● **The task**
Give back the lines below verbatim, omitting all pictures.

Extracted data entries
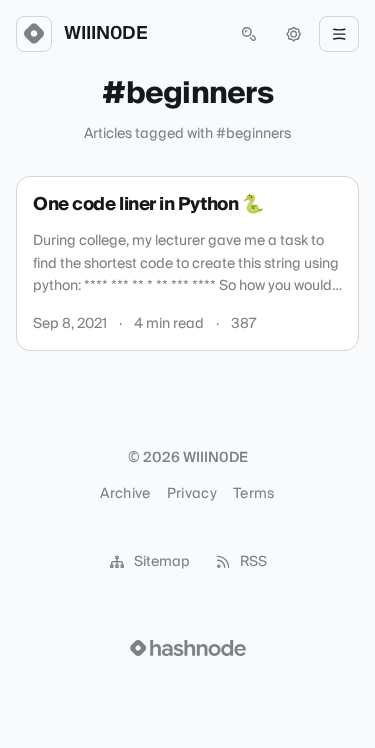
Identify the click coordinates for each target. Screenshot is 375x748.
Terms (254, 494)
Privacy (192, 494)
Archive (125, 494)
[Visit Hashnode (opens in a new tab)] (188, 648)
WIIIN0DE (106, 34)
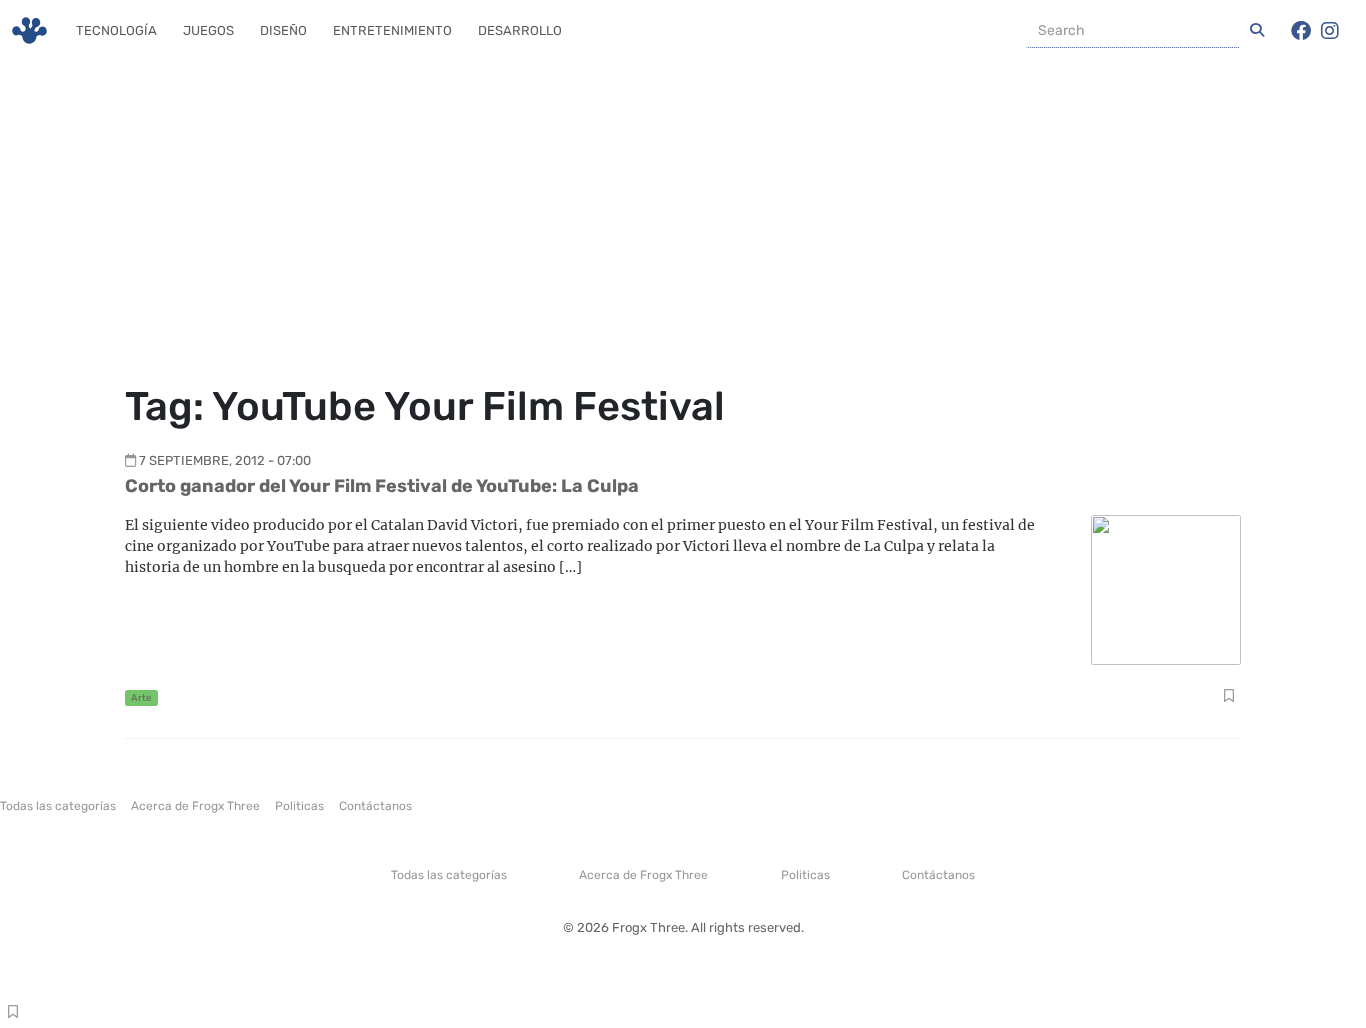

● **Your solution**
Identify the click coordinates for each target. Screenshot is 375x748.
Terms (254, 494)
Privacy (192, 494)
Archive (125, 494)
[Visit Hashnode (opens in a new tab)] (188, 648)
WIIIN0DE (106, 34)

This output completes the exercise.